> _Problem details_:
Copy out the part of the records that begins with the line containing "The image size is (797, 568)." and ends with the line containing "will pyautogui.click(x=971, y=133).", character for character. Include both of those lines and nothing else.
• • • • • • •
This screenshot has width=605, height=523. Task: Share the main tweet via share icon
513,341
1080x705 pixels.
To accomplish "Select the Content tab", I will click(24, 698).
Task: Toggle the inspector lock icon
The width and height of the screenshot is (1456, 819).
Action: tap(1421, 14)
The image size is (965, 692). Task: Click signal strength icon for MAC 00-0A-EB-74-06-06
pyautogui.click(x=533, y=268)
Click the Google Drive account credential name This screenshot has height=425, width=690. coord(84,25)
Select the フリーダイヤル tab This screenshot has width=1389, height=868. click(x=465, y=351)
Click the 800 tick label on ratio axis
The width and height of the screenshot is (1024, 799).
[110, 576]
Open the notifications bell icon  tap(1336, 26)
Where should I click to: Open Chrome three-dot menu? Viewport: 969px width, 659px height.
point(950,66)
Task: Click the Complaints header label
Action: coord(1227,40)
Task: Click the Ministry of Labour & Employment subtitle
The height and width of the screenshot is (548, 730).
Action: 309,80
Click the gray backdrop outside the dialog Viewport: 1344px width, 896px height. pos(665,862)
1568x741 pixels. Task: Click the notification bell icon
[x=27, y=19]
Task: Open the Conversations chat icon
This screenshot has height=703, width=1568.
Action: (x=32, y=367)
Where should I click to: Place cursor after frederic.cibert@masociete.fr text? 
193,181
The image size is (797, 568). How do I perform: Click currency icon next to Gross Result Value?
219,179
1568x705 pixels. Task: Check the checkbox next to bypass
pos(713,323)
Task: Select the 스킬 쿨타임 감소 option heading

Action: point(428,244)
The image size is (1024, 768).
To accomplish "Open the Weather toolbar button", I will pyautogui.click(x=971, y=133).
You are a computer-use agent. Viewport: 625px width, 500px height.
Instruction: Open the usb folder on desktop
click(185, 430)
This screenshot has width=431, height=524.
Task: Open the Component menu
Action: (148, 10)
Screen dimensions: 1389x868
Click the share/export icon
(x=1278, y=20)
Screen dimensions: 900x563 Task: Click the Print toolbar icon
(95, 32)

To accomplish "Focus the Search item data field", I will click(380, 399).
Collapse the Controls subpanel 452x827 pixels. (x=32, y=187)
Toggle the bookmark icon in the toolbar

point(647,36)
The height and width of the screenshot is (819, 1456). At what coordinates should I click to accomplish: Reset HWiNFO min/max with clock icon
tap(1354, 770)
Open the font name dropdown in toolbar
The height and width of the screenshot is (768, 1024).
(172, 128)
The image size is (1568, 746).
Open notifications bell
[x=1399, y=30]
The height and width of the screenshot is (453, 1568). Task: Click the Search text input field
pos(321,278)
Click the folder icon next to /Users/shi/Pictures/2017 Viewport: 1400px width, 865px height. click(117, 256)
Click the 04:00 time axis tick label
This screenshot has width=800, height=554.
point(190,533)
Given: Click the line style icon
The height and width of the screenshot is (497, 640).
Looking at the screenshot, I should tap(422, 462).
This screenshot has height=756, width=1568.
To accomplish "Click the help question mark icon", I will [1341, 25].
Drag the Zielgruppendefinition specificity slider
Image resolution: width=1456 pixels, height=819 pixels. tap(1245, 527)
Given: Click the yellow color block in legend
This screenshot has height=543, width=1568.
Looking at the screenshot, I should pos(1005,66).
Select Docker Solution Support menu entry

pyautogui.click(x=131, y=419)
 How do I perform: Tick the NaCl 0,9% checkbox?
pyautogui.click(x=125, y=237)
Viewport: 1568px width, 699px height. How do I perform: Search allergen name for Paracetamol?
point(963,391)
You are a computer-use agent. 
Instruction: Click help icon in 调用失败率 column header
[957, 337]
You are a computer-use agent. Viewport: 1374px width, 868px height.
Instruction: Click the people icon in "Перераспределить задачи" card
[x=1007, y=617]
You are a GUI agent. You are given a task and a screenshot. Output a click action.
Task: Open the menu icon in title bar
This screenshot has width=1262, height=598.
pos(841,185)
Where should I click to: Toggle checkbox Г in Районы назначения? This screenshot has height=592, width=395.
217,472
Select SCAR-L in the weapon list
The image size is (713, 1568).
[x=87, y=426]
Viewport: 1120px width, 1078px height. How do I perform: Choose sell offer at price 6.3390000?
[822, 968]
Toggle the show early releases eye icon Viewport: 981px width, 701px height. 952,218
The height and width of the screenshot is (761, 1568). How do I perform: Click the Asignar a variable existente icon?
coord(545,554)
• • • • • • •
> _Output below_:
The image size is (797, 568). How do I perform: Click currency icon next to Gross Result Value?
219,179
1568x705 pixels. Task: Check the checkbox next to bypass
pos(713,323)
Task: Select the 스킬 쿨타임 감소 option heading

Action: point(428,244)
The image size is (1024, 768).
To accomplish "Open the Weather toolbar button", I will pyautogui.click(x=971, y=133).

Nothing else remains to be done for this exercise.